+++ Material provided +++

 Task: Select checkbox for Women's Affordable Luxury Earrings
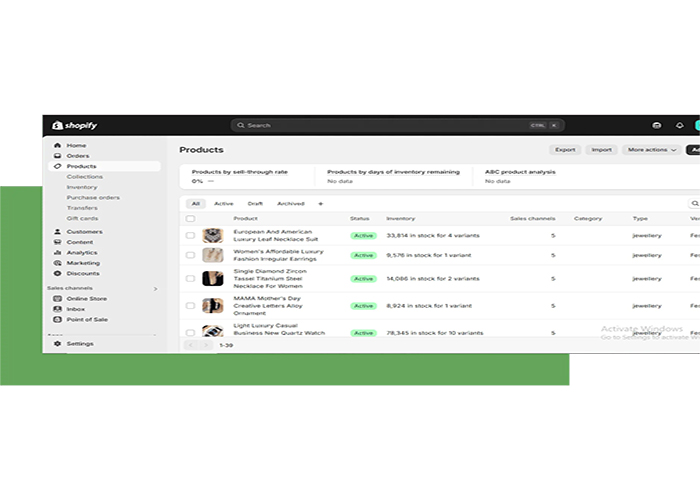(190, 256)
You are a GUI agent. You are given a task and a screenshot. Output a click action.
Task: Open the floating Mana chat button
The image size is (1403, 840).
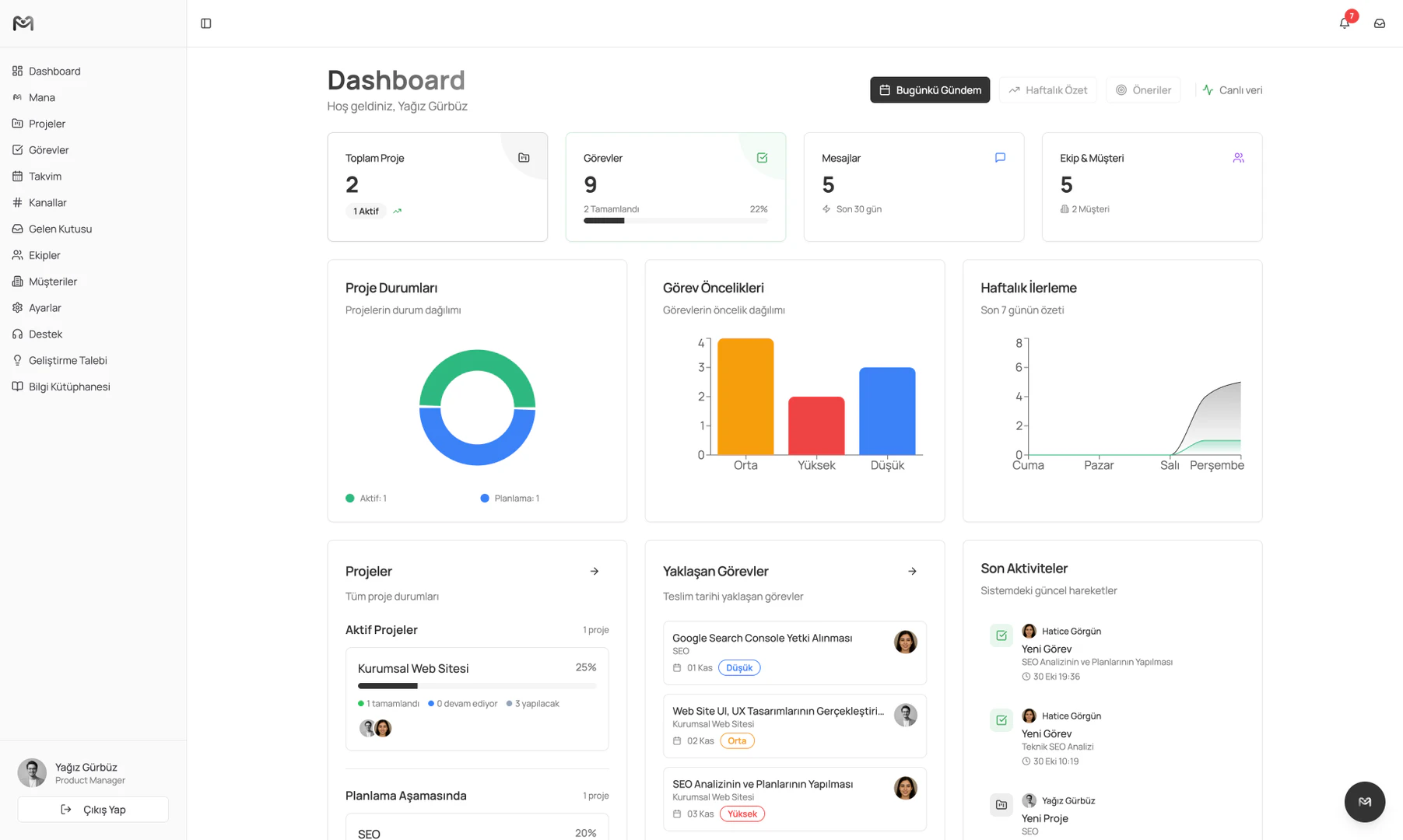click(x=1364, y=802)
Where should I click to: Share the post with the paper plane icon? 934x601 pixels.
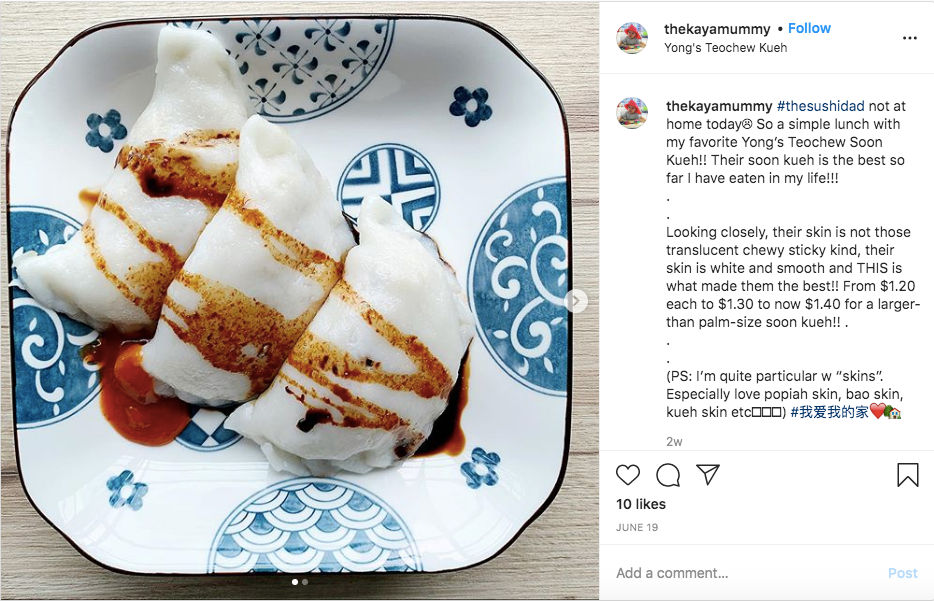708,474
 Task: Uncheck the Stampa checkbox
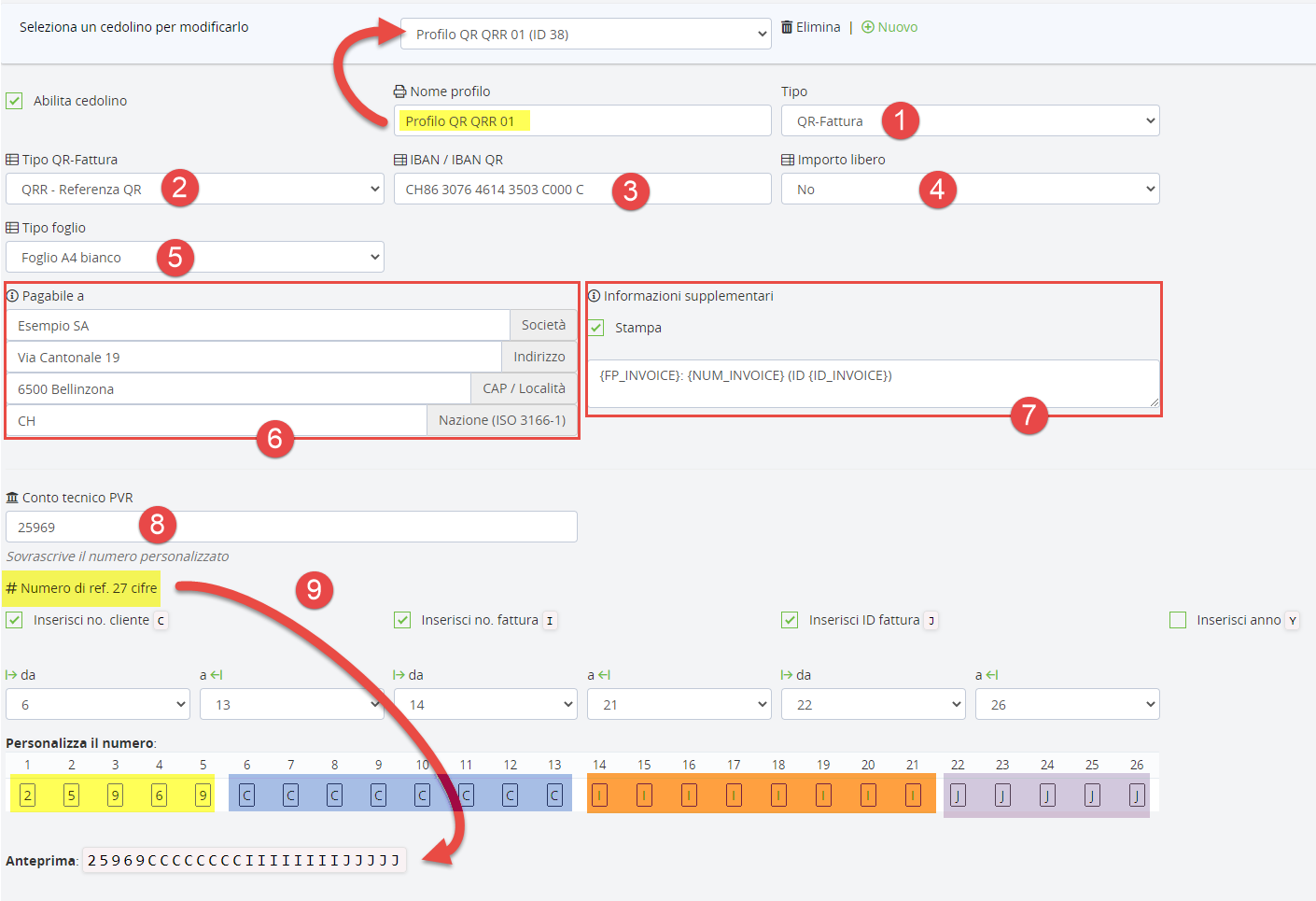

+++

Leave the images out and transcribe the remaining data above word for word.

 Task: Select checkbox for Women's Affordable Luxury Earrings
(190, 256)
You are a GUI agent. You are given a task and a screenshot. Output a click action.
Task: Open the floating Mana chat button
The image size is (1403, 840).
click(x=1364, y=802)
Where should I click to: Share the post with the paper plane icon? 934x601 pixels.
708,474
 Task: Uncheck the Stampa checkbox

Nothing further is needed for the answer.